10 subterranean sites in London – 5. Whitefriars Priory crypt…

Located in the basement of a modern office building (and visible through glass) are the remains of a 700-year-old crypt that once lay beneath Whitefriars Priory.

Reached via Magpie Alley (off Bouverie Street which runs south from Fleet Street), the remains are all that is visibly left of the priory, founded here in the 13th century.

Known as ‘White Friars’ because of the white mantle they wore over their brown habits, the Carmelites (their proper name) were founded in what is now Israel in the mid-12th century. After the region fell to the Saracens in the mid-13th century, some members of the order made their way to England with the aid of Richard, Earl of Cornwall, brother of King Henry III. In  1241, Sir Richard Grey of Codnor founded the Priory of Our Lady of Mount Carmel on this site.

The priory – which counted towering medieval figure John of Gaunt among its patrons – once stretched from Fleet Street to the Thames and to the Temple in the west and what is now Whitefriars Street in the east. It included a church – enlarged in the 14th century – as well as cloisters, a garden and cemetery.

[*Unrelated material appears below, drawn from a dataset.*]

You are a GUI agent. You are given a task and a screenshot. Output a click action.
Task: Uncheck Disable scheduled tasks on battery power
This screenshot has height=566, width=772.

The priory survived until the Dissolution after which King Henry VIII granted various buildings to the King’s Physician and the King’s Armourer and the great hall become the famous Whitefriars Playhouse.

Whitefriars became part of the rather infamous slum known as Alsatia, a ‘liberty’ seen as a place of sanctuary for those fleeing the law. The priory was gradually subsumed into the slum – there’s a suggestion that the crypt may have been used as a coal cellar.

The remains of the 14th century vaulted crypt, which had been located beneath the prior’s house on the east side of the former priory site, were apparently found in the late 19th century and restored in the 1920s when the now defunct newspaper News of the World was expanding. During a redevelopment in the 1980s (which came after News International moved out to Wapping), the remains were moved to their current location.

WHERE: Whitefriars Crypt, Ashentree Court, City of London (nearest Tube stations are Temple and Blackfriars); WHEN: Daily; COST: Free; WEBSITE: None.

PICTURE: The crypt at seen at this year’s Open House London event. (Andrea Vail licensed under CC BY-ND 2.0.)